Lay out every line of the records as a numbered list, leaving out blank lines and any pictures.

********************

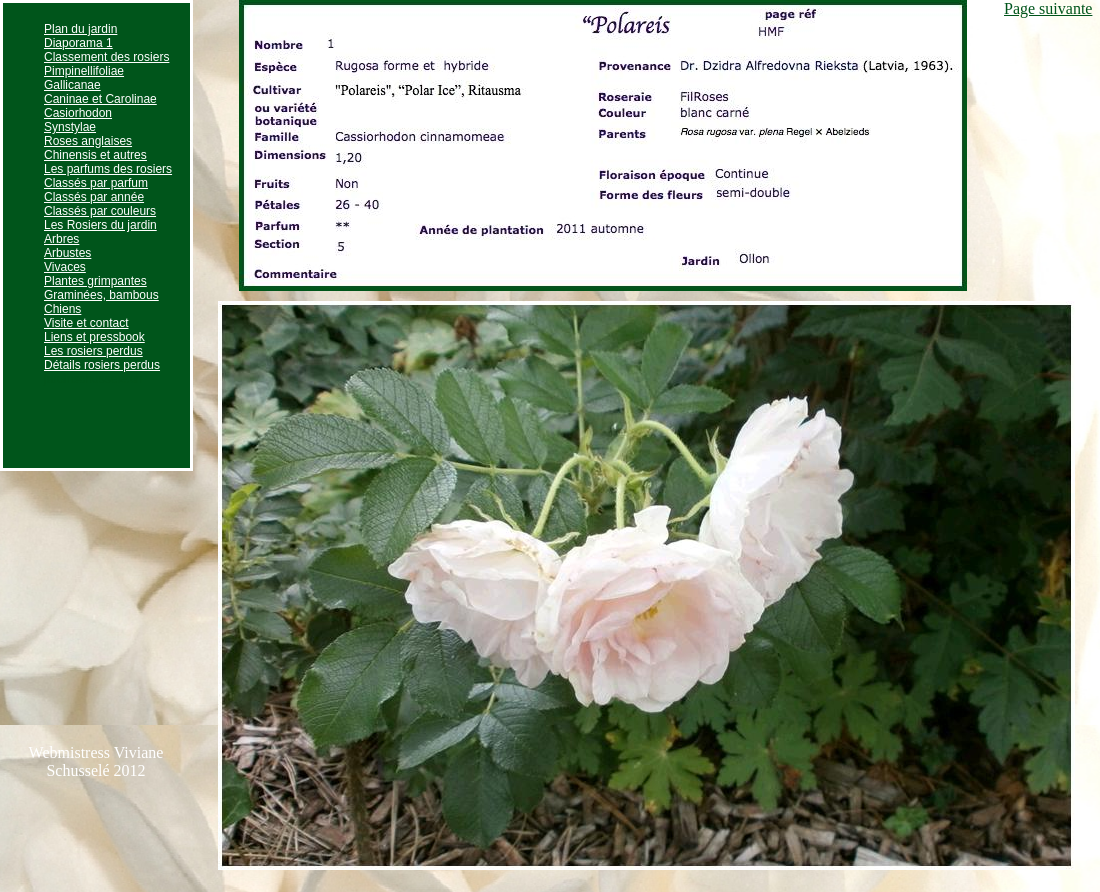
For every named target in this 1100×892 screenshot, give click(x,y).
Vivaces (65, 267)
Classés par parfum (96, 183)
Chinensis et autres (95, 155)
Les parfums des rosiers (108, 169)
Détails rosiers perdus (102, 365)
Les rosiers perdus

********************

◆ OUTPUT BELOW
1. For every named target in this 1100×892 screenshot, give click(x,y).
2. Vivaces (65, 267)
3. Classés par parfum (96, 183)
4. Chinensis et autres (95, 155)
5. Les parfums des rosiers (108, 169)
6. Détails rosiers perdus (102, 365)
7. Les rosiers perdus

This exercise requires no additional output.